◆ **ACTION ITEM**:
What you return should be the lines from the first line of the records below through the line holding "Task: Open 星愿 2025款 310km 青春版 model selector", unchanged.
* * *
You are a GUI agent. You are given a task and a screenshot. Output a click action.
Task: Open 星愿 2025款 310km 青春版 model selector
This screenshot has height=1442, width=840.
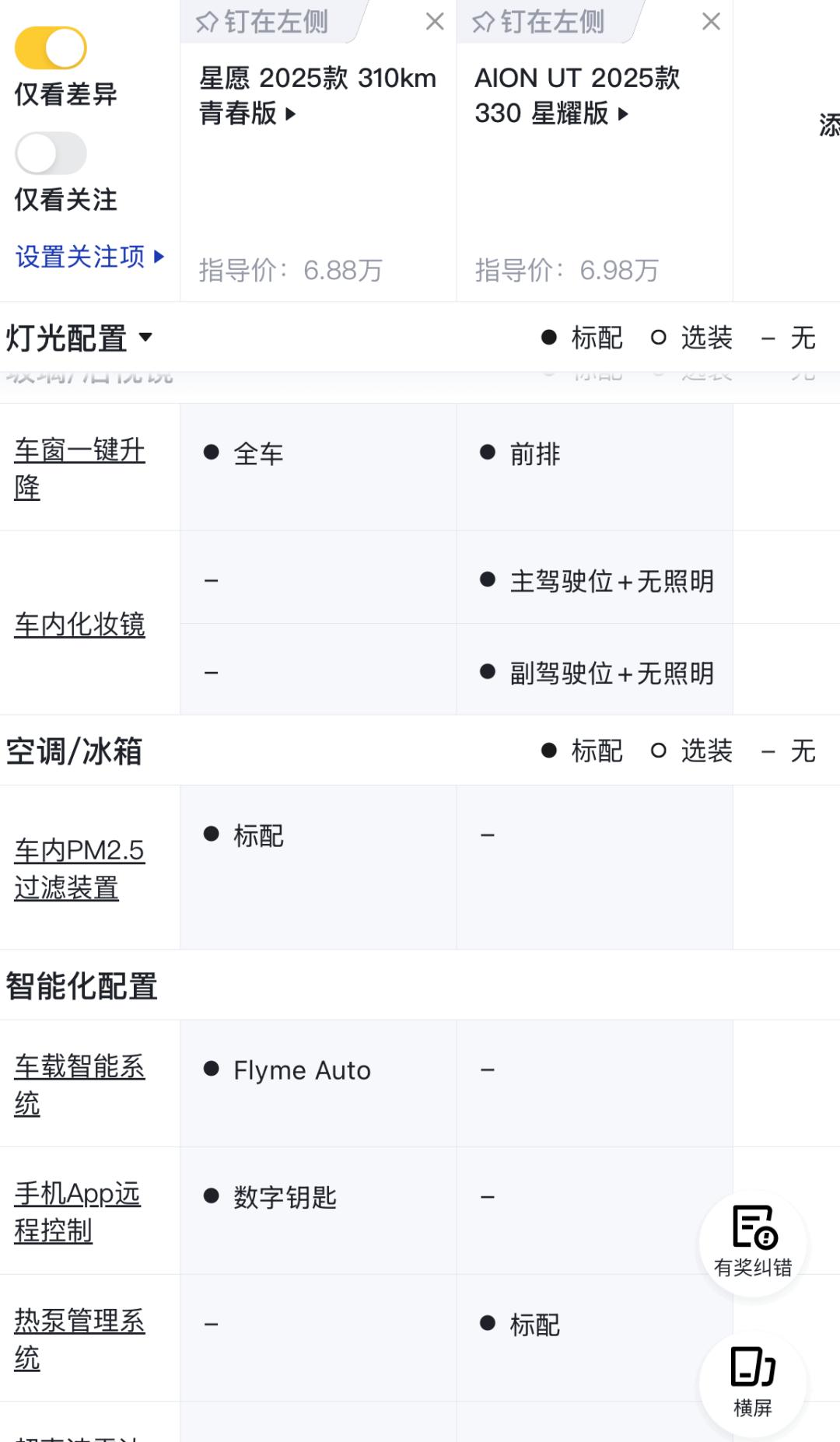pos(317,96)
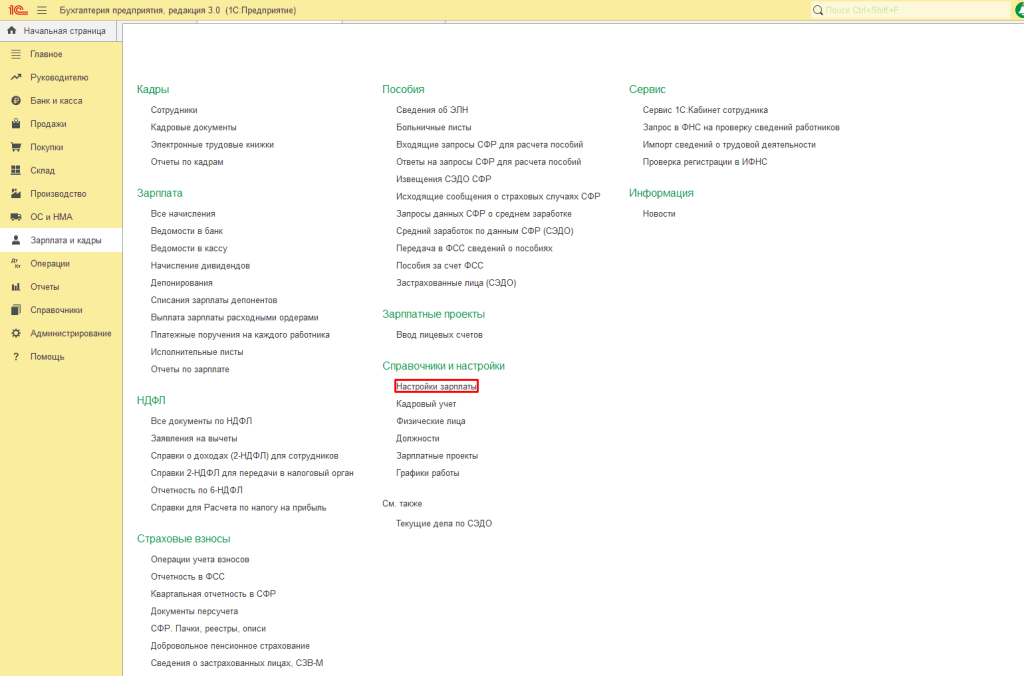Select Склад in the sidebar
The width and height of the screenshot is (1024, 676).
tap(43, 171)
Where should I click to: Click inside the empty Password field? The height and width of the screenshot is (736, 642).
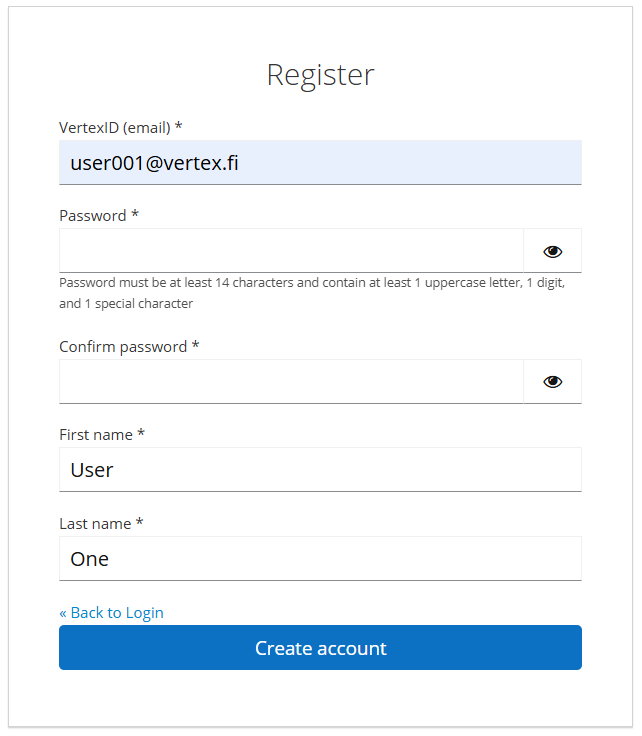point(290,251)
* * *
◆ **RESULT OF THIS EXERCISE**:
You are a GUI agent. You are given a task and a screenshot. Output a click action.
Task: Open 星愿 2025款 310km 青春版 model selector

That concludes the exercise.